[EXERCISE]: Quote word for word everything in the material below from the line containing "You are a GUI" down to the end of the material, leaving out the pictures.

[GIVEN DATA]:
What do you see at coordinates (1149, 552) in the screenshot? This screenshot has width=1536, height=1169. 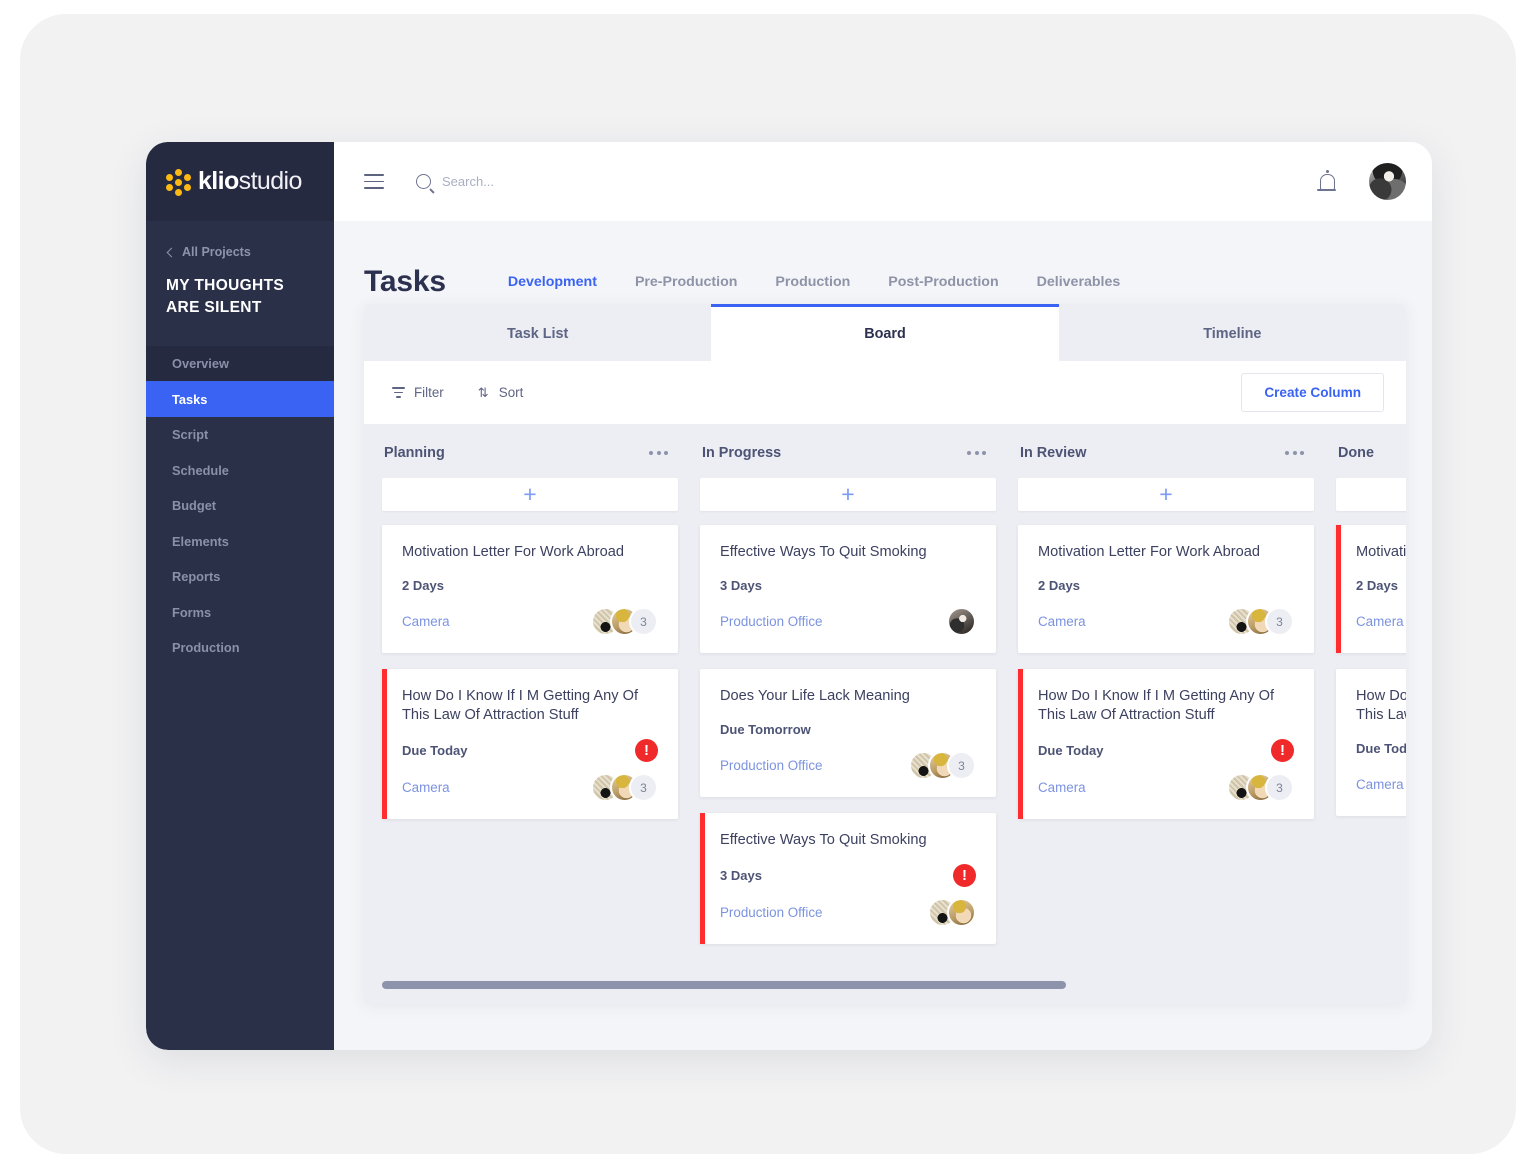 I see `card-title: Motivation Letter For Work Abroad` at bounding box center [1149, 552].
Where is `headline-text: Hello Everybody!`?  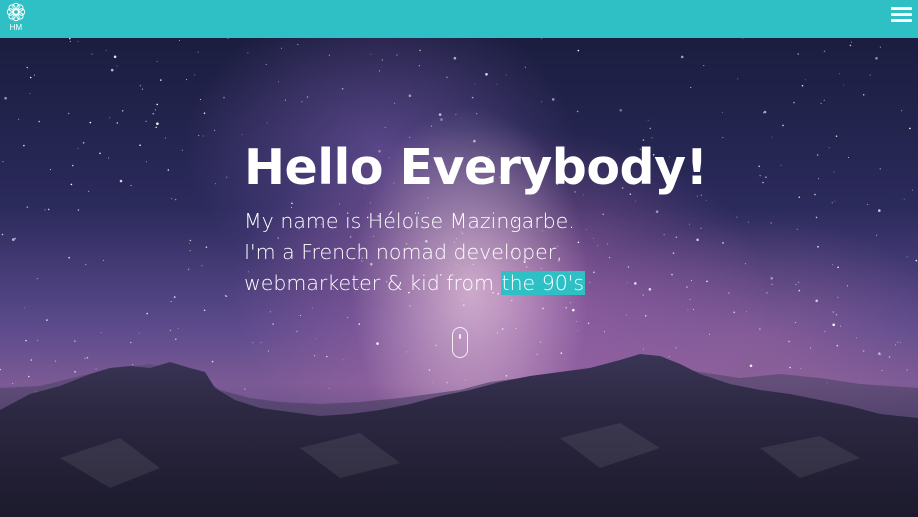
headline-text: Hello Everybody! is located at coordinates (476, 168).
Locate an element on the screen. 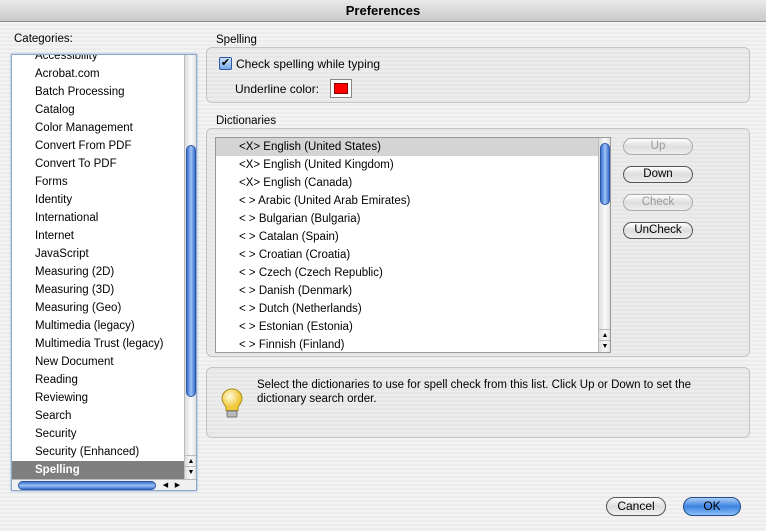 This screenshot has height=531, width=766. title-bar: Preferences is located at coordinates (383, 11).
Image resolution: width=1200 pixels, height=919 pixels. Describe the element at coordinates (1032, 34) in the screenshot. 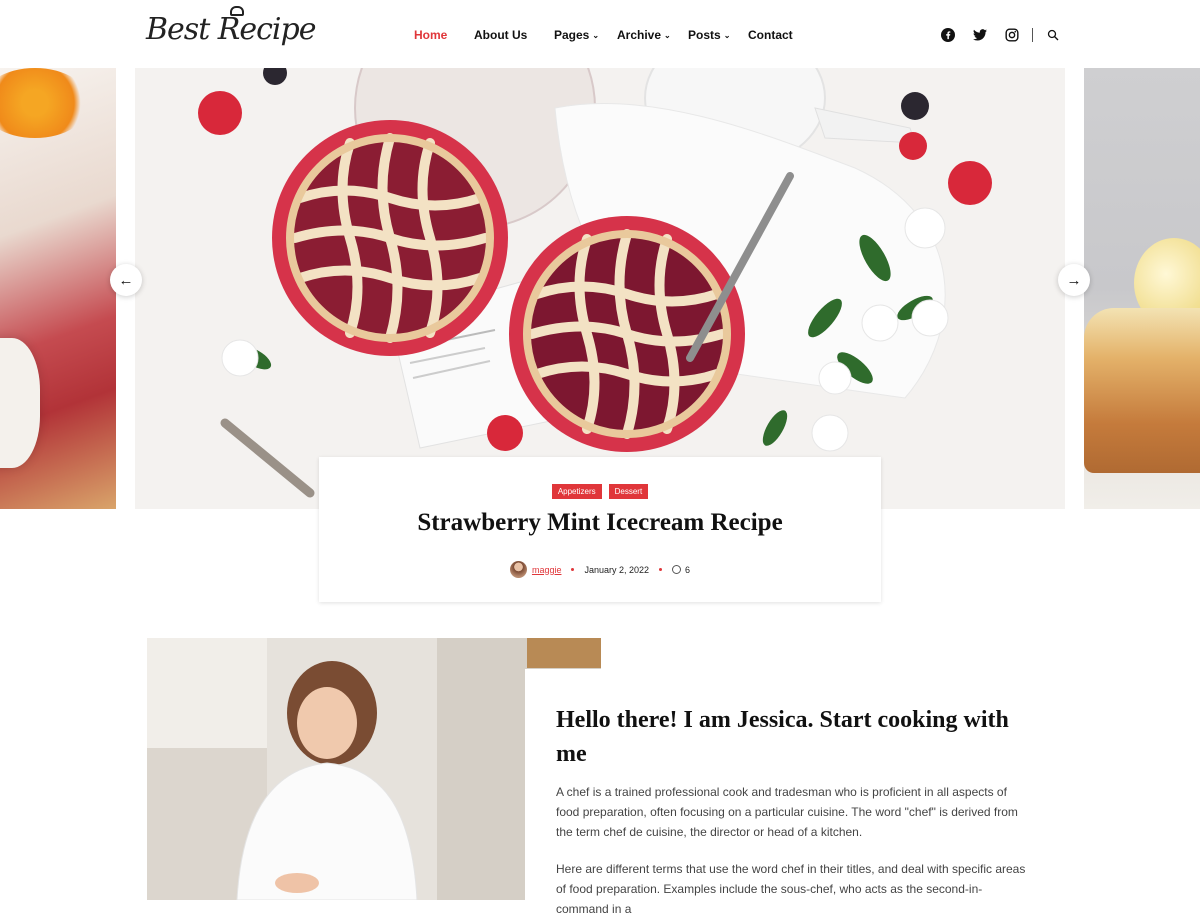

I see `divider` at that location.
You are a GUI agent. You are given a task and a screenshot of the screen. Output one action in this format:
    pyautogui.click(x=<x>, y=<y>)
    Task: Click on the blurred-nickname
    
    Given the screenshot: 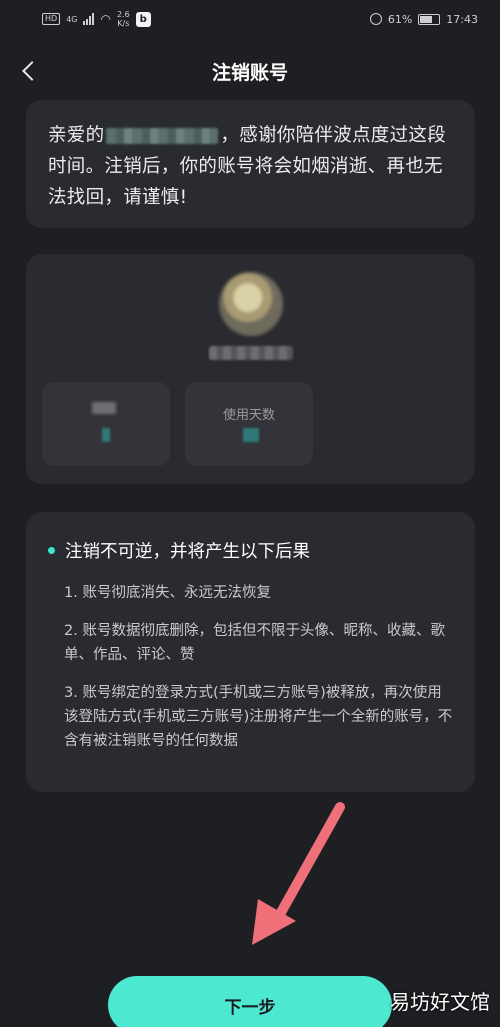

[ANSWER]:
You are a GUI agent. You are given a task and a screenshot of the screen. Output one action in this format:
    pyautogui.click(x=<x>, y=<y>)
    Task: Click on the blurred-nickname
    
    Given the screenshot: 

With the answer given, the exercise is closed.